Lesotho goes to the polls for the third time in five years today, Saturday June 3, in a fresh attempt to bring some political stability to the troubled mountain kingdom, but an outright winner among the 25 contesting parties remains unlikely – suggesting another cobbled-together coalition government and potentially more instability down the line.
The major players come Saturday remain the current heavyweights and includes the Democratic Congress (DC) of outgoing Prime Minister Pakalitha Mosisili whose seven-party coalition lost a March vote of no confidence sponsored by four opposition parties that resulted in Mr Mosisili deciding to ask King Letsie III to dissolve Parliament and force fresh elections rather than hand power to the opposition grouping that included a breakaway faction of his own party.
Other major parties include the would-be-kings Tom Thabane of the All Basotho Convention (ABC) and the newly-established Alliance of Democrats (AD) headed by Monyane Moleleki – once Mr Mosisili’s deputy in the DC.
The ABC and AD are expected to be joined by two other smaller parties in a potential coalition government, while the DC has an agreement with outgoing Deputy Prime Minister Mothetjoa Metsing’s Lesotho Congress for Democracy (LCD) and the Popular Front for Democracy (PFD).
The latter grouping has agreed a one-candidate strategy in the 80 directly-elected constituencies, with the DC fielding 54 candidates, the LCD 25 and one to the PFD – that of party leader Lekhetho Rakuoane.
This election sees the emergence of several new parties with unproven track records but with some apparent appeal.
These include the AD party formed in January and two other newcomers – the Truth Reconciliation Unity (TRU) party and the Movement for Economic Change (MEC) – all three of which split from the major groupings.
Mr Moleleki broke away from the DC to form the AD, while the former All Basotho Convention (ABC) deputy leader, Tlali Khasu, left to form the TRU and former secretary general of the LCD, Selibe Mochoboroane, quit to establish the MEC.
The performance of these untested parties and their eventual role in any coalition suggest an even more unpredictable outcome this time around.
Then there are the as yet unaligned former coalition partners of the DC that have no deal in place – such as the Marematlou Freedom Party (MFP), the Basotho Congress Party (BCP), the National Independent Party (NIP), and the Lesotho People’s Congress (LPC).

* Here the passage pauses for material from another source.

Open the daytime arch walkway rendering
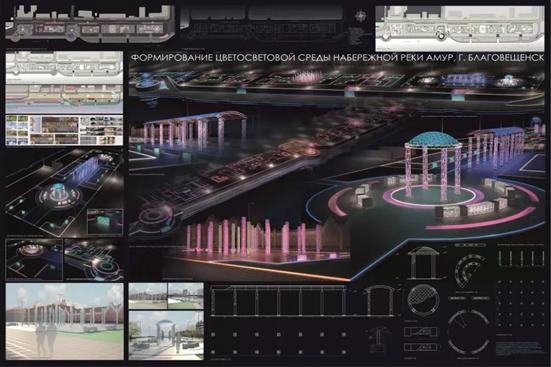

There are around a dozen or more even smaller parties that could make the formation of a ruling coalition an even muddier affair – raising the possibility that up to 10 parties could be melded into a single entity.
None of this suggests a stable, enduring coalition government is likely to emerge from Saturday’s poll and most of the political leaders involved have already demonstrated an inability to work together and an unhealthy appetite for power.
The one exception is the newly-formed MEC set up after some leaders split from the LCD. Its leader, Mr Mochoboroane (39), is the youngest by far among the main party leaders. Local media describe him as a “man of action” based on his previous roles as minister of energy and then as minister of small business.
The possibility of a single party gaining an outright victory in the elections – that would need 61 out of the 80 directly-elected constituencies and the additional 40 seats distributed by proportional representation – is remote.
But, given this is Lesotho, it is not impossible.
Mr Thabane is among those confident of an outright victory, but he too has hedged his bets with the mechanisms of a coalition in place with him as prime minister once again, but there is no agreement on that small matter with his major potential partner, the AD and Mr Moleleki.
Mr Thabane told South African media this week that he expected to win at least 60 of the 80 constituencies and emerge on top.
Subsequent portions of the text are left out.